■ **Passage shown**
========

Tiger Woods Refuses a Golden Opportunity to Return to the U.S. Open: ‘He Doesn’t Want to Become a Sideshow’
We won’t be seeing Tiger Woods back on a golf course in a long, long time. The golf legend is not even four months into his recovery from his frightening car crash and emergency leg surgery back in February, and his chances of ever returning to the PGA Tour are in serious doubt.
Woods was given an opportunity to dip his toes back into the game when NBC Sports asked him to join the broadcast team for the 121st U.S. Open at Torrey Pines later this month. But Tiger seemingly has no interest in becoming a “sideshow” at the site of arguably his most epic major championship victory.
Tiger Woods still recovering from February car crash
When Woods flipped his SUV off the side of a road in Southern California earlier this year, golf fans around the world feared for his life. Woods had to be extricated from the vehicle, and he was immediately rushed to a local hospital for emergency surgery.
Thankfully, the PGA Tour Hall of Famer survived the terrifying crash, but he wasn’t out of the woods (no pun intended) completely. Tiger suffered fractures in multiple areas down his right leg and foot. Doctors inserted a rod into his tibia to stabilize the bone, and a variety of pins and screws were used to patch us his ankle and foot area. Woods is still operating on crutches with a full-leg cast from his right knee all the way down to his toes.

========

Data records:
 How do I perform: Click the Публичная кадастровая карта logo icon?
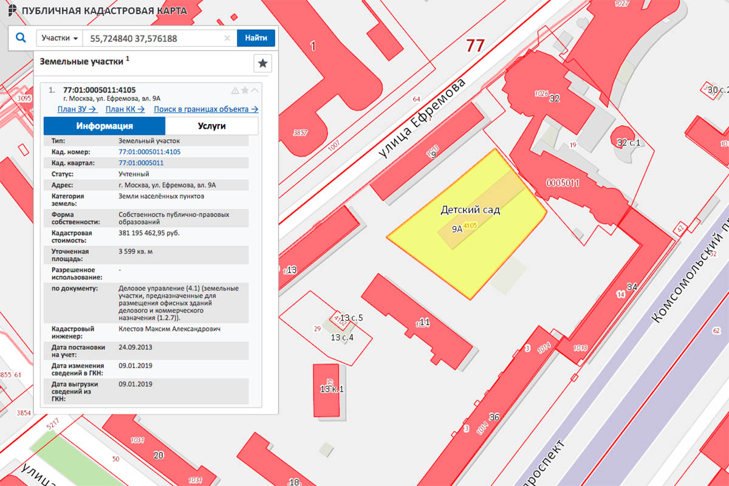pos(12,10)
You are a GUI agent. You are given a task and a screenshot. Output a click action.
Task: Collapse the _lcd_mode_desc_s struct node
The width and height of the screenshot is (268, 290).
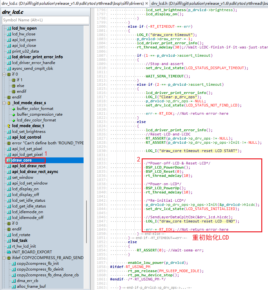tap(4, 103)
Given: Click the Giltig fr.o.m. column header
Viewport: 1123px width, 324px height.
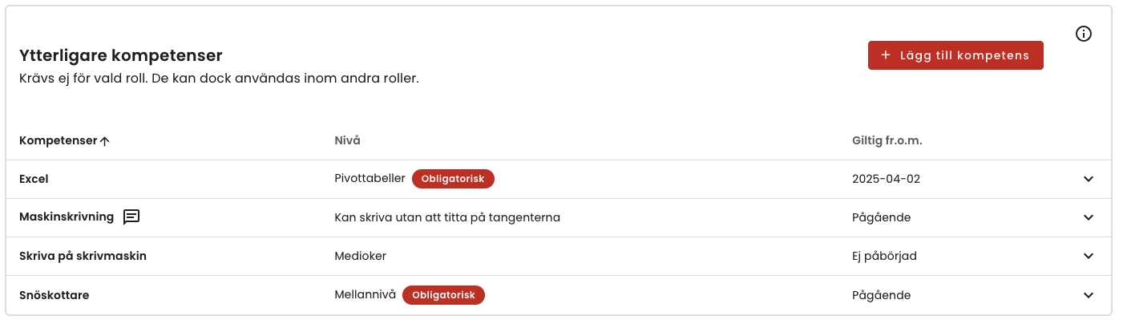Looking at the screenshot, I should click(887, 140).
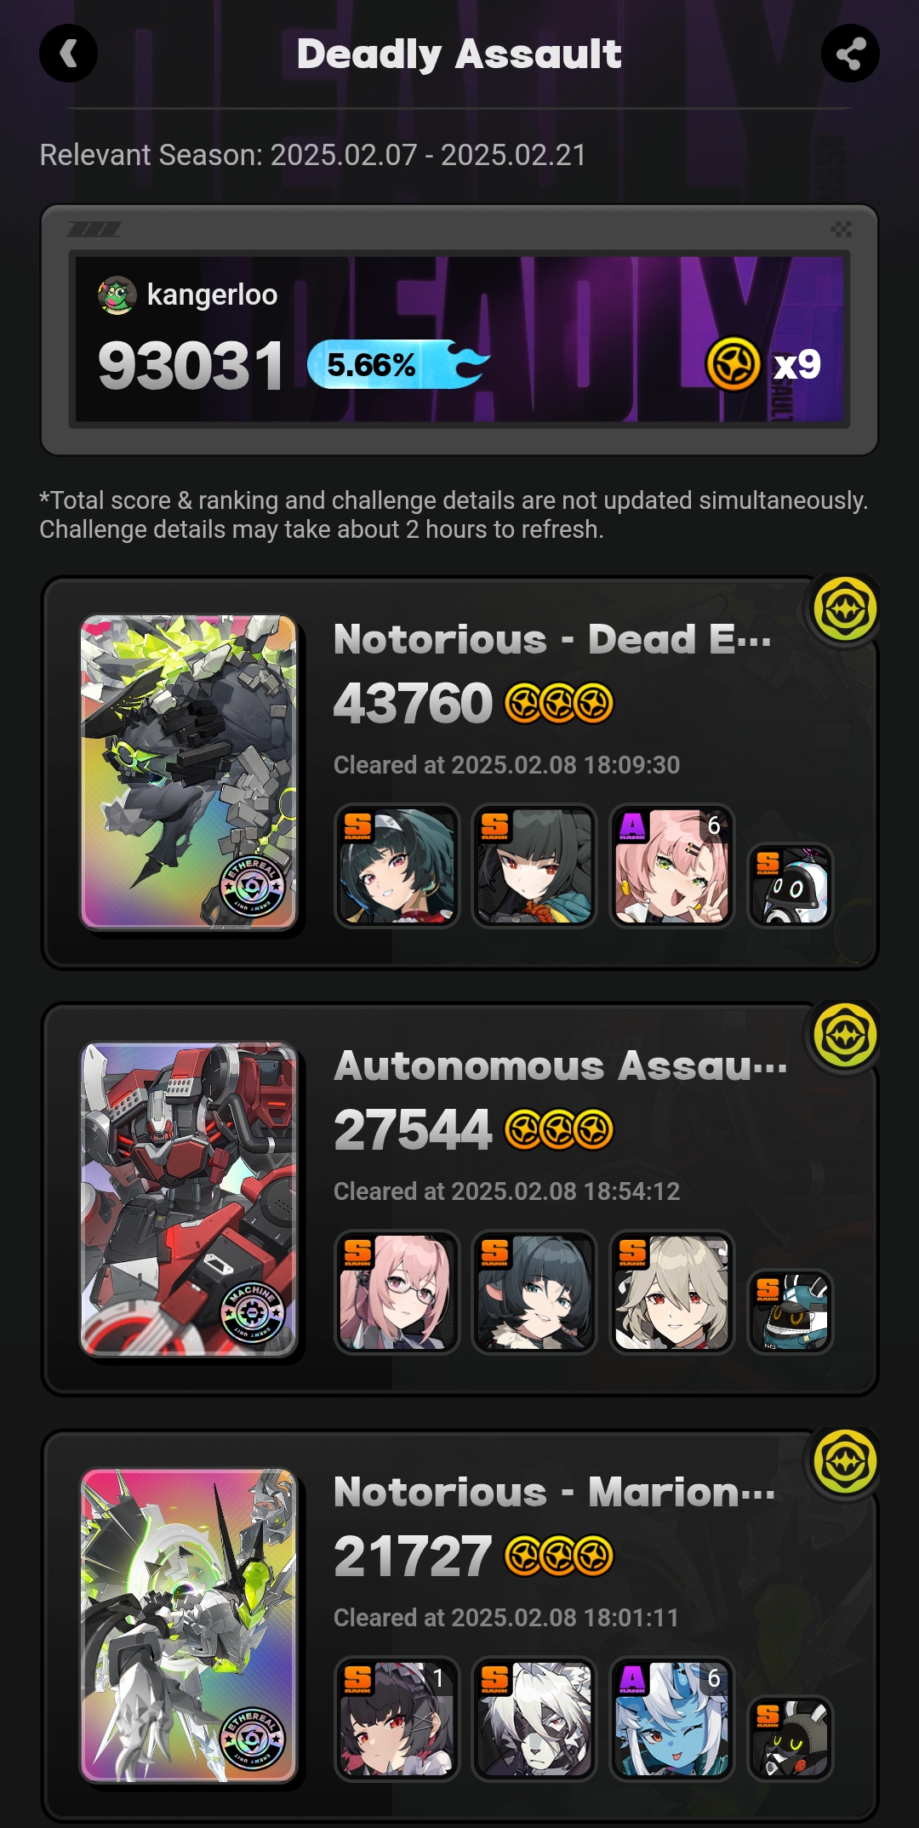Tap the 43760 score medals
The image size is (919, 1828).
pyautogui.click(x=559, y=704)
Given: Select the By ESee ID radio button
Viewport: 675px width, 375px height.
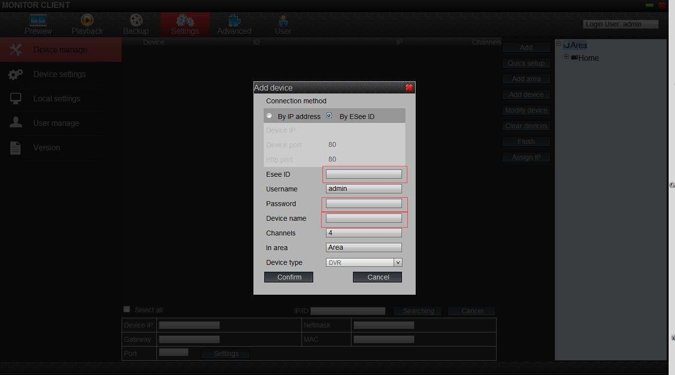Looking at the screenshot, I should (329, 116).
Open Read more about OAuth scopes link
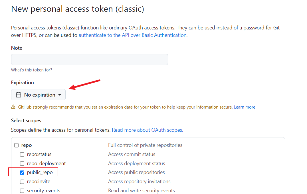 (147, 130)
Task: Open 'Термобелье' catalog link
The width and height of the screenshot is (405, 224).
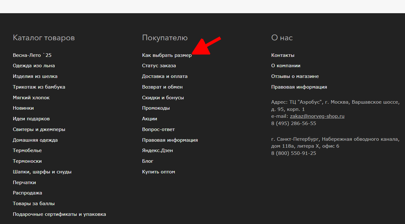Action: click(x=27, y=150)
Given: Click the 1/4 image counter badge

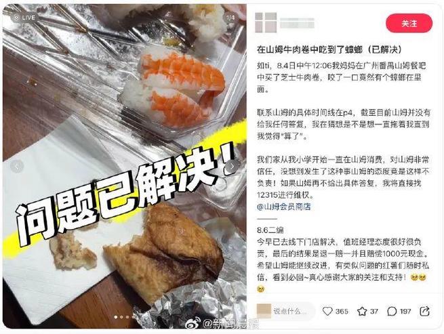Looking at the screenshot, I should click(230, 18).

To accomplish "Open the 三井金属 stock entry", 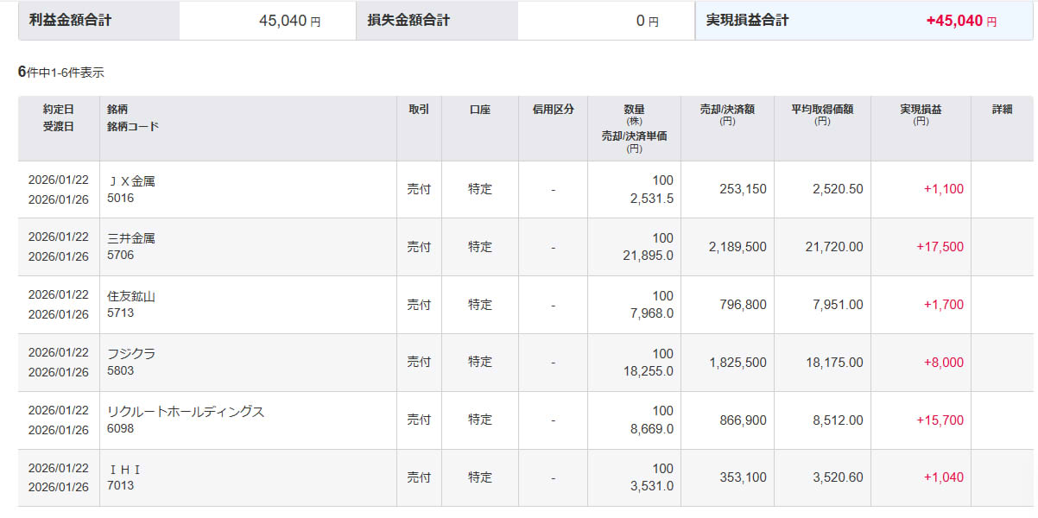I will [x=131, y=239].
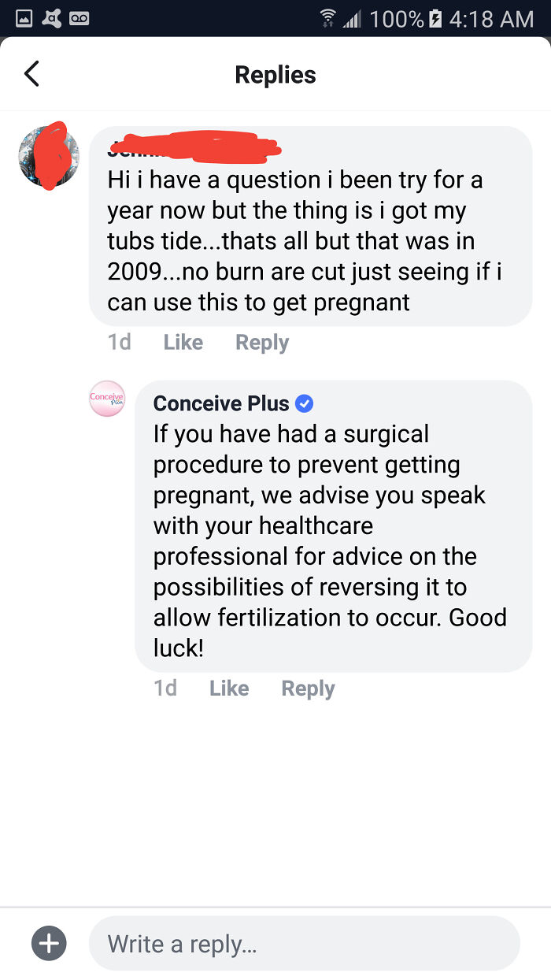Tap the plus icon next to the reply field
Viewport: 551px width, 980px height.
click(x=48, y=943)
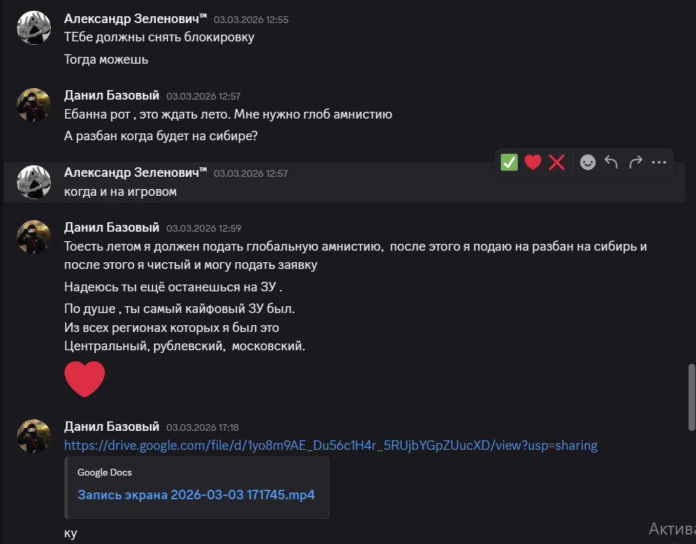Click username Александр Зеленович on the 12:55 message
Viewport: 696px width, 544px height.
(x=136, y=19)
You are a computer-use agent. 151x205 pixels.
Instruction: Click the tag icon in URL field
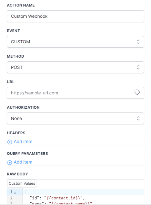coord(137,92)
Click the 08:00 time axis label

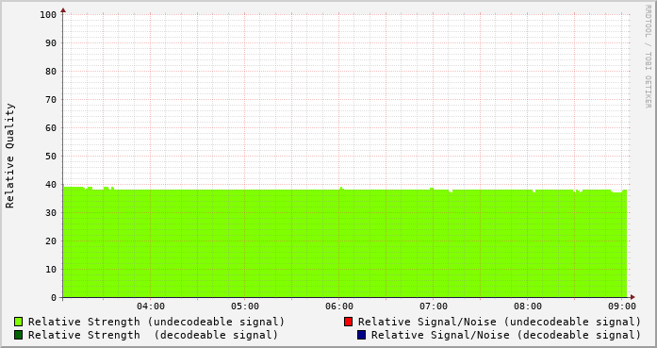point(528,307)
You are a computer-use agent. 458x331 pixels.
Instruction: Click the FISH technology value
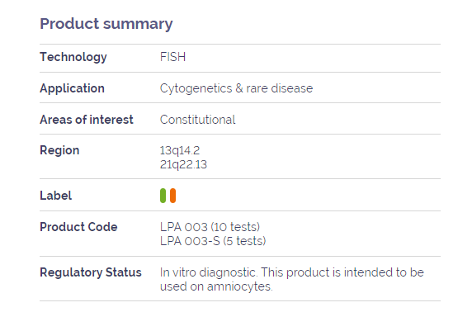pyautogui.click(x=172, y=57)
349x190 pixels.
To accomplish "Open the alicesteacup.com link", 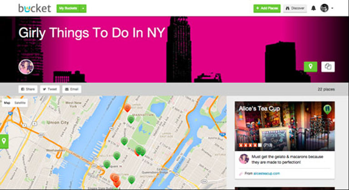I will point(266,173).
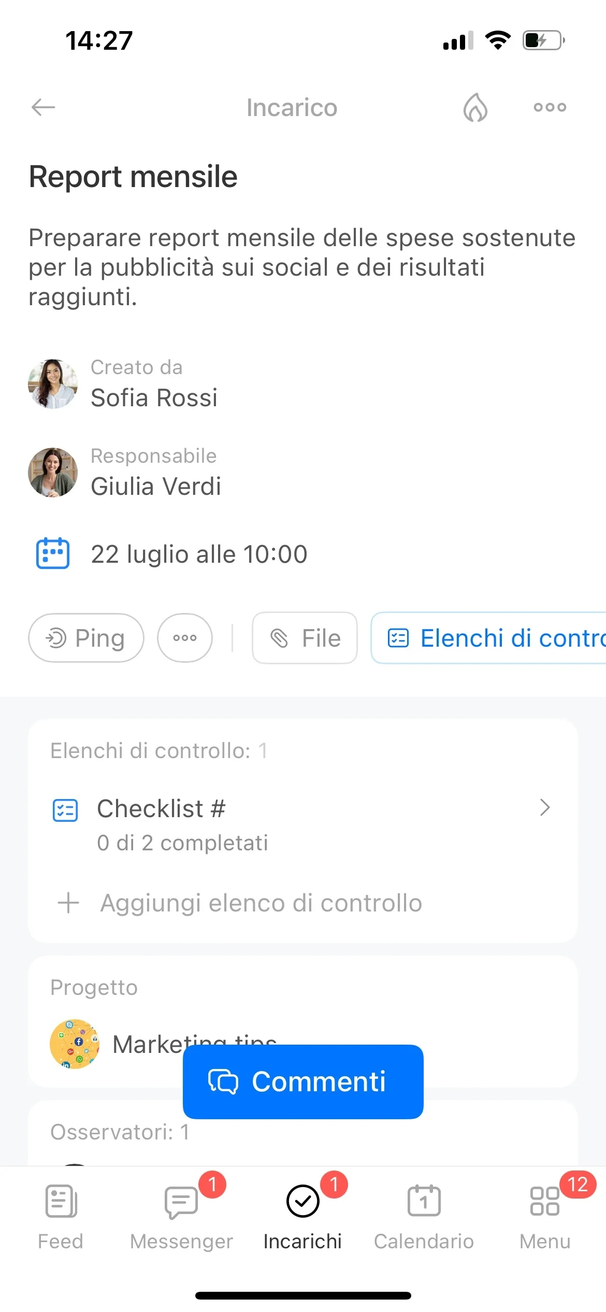Switch to the Feed tab
The image size is (606, 1312).
[61, 1216]
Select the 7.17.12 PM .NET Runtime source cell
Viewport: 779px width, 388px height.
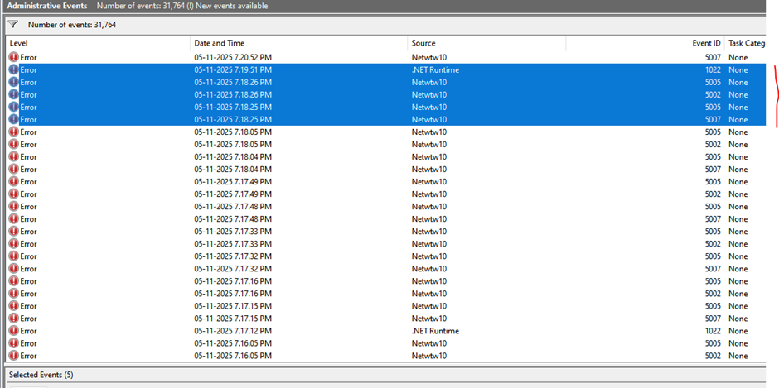tap(436, 331)
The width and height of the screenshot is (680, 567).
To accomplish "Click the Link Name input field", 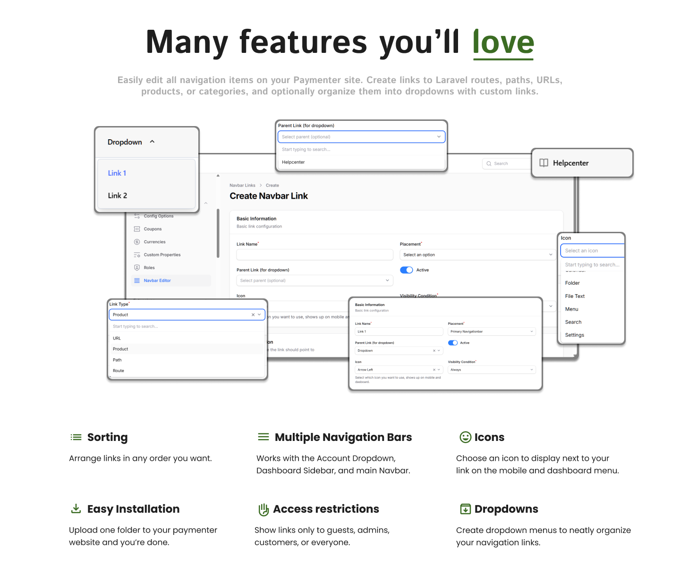I will point(315,255).
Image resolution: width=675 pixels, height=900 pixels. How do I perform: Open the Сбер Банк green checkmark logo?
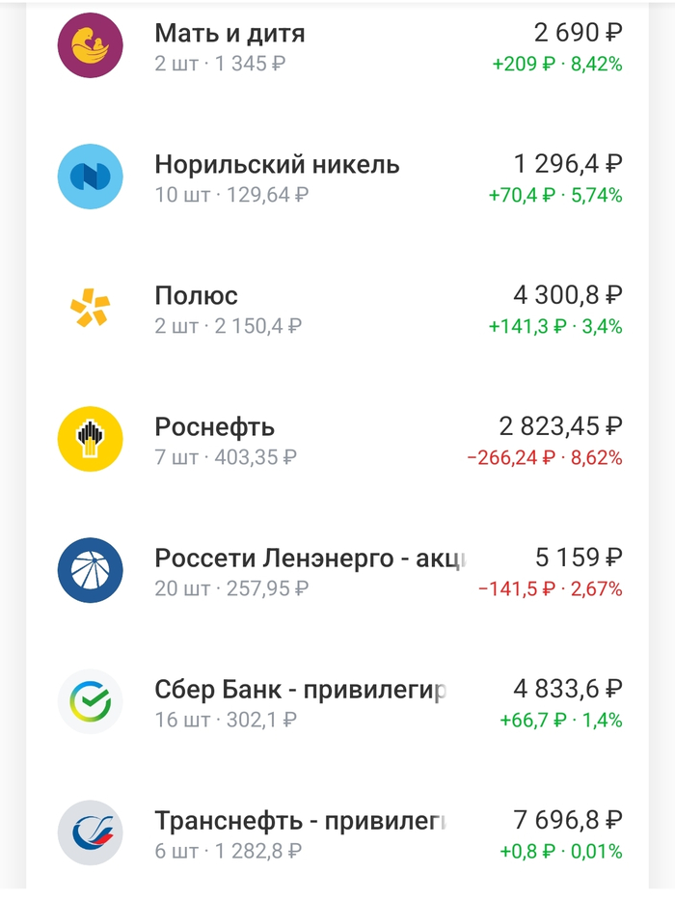pyautogui.click(x=90, y=701)
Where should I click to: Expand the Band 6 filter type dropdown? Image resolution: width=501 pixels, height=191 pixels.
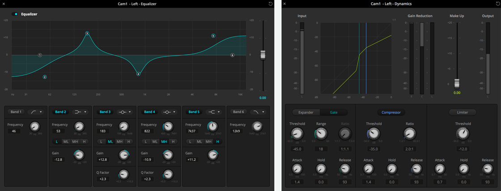[x=258, y=112]
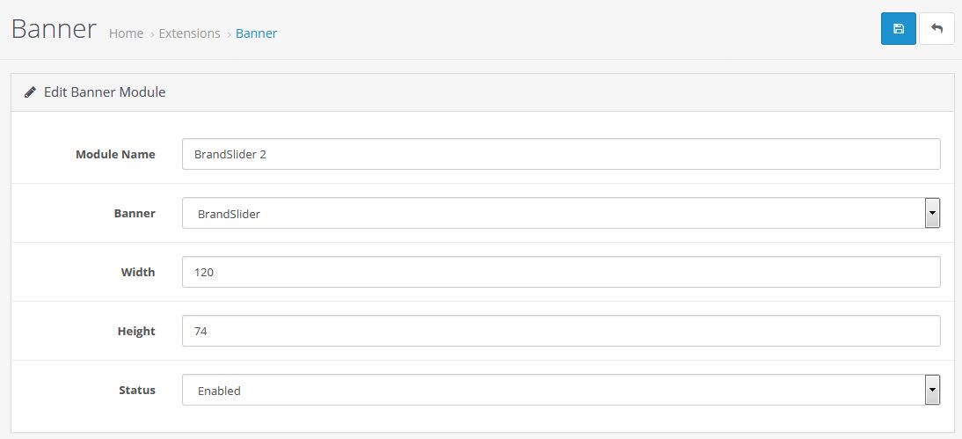Click the pencil icon beside Edit Banner Module

click(29, 92)
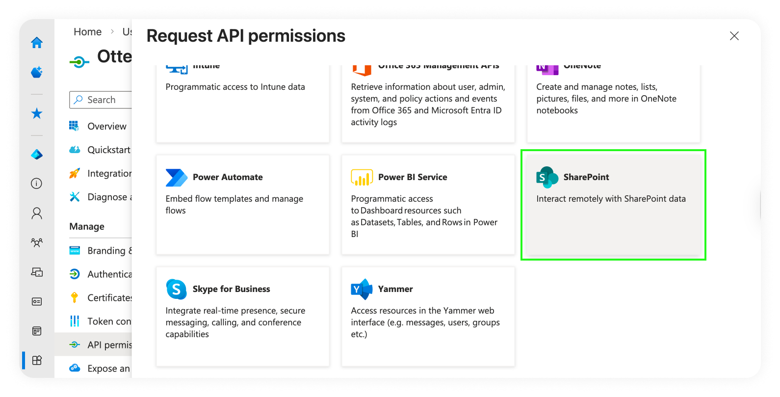780x397 pixels.
Task: Click the Home breadcrumb link
Action: click(x=87, y=32)
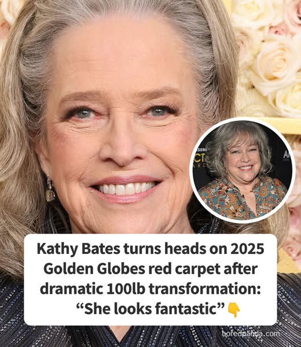Viewport: 301px width, 347px height.
Task: Click the boredpanda.com watermark
Action: coord(251,333)
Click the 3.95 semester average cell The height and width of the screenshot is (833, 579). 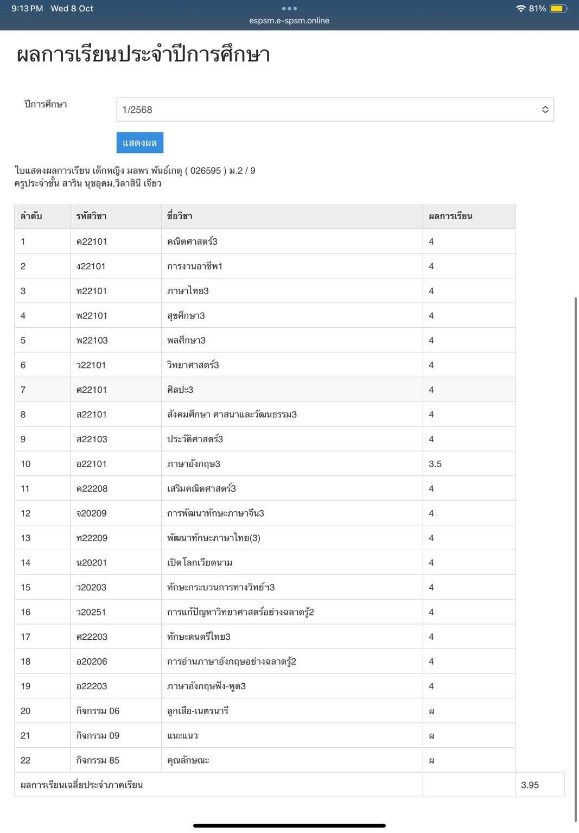[530, 785]

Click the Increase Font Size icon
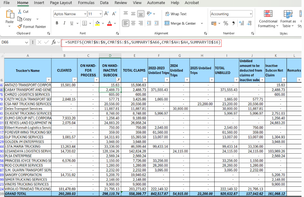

========

■ **Prompt 1**
In the article on Tiger Woods, what did doctors insert into his tibia?
■ **Prompt 2**
Write the next part of the article on Tiger Woods, picking up after its final sentence.
The records are separate material and have no connection to the article on Tiger Woods.

■ **Output 1**
A rod, to stabilize the bone.

■ **Output 2**
It will be a while until Woods is able to fully swing a golf club again, let alone walk on his own. Walking and playing 72 holes of competitive golf in four days again seems like a distant goal.
Woods turns down offer to join U.S. Open broadcast on NBC Sports
Woods might not be able to play golf right now, but that doesn’t mean he can’t talk about golf. Fans would love to hear Woods give his commentary on the upcoming U.S. Open at Torrey Pines (a venue Woods has won at eight times) and provide an update about his recovery. Apparently, so would NBC Sports.
But when the network reached out to Woods about joining the broadcast, it received a firm “no.”
“Yeah, in fact, that’s exactly the line that I was thinking and we were all thinking is how good that would be. Who better, if he couldn’t be there to play it, to voice it and have him a part of the show. But we were rebuffed,” NBC golf anchor Dan Hicks explained on a Wednesday conference call with reporters, per Golf Digest.
“He didn’t want to do it, and I totally understand his situation. There is a lot going on in his world right now. There’s always a part of Tiger that he doesn’t want to become a sideshow, an event, that we should be concentrating on what’s happening. I believe that if he said ‘yes’ to something, it would be a nonstop parade of asks, and you’d have to start telling everybody ‘no.’”
Prepare to hear a lot about the 2008 U.S. Open during this year’s broadcast
NBC Sports doesn’t just want to have Woods on the broadcast to catch up with the golf legend. This year’s U.S. Open marks the tournament’s first return to Torrey Pines since Tiger’s epic duel against Rocco Mediate in 2008.
Woods and Mediate battled through an 18-hole Monday playoff in one of the greatest majors ever broadcasted on television, and Woods eventually bested the scrappy veteran in a sudden-death playoff hole to secure his third U.S. Open victory and 14th major title. It was the last major Woods won until he triumphed at Augusta National to win the 2019 Masters.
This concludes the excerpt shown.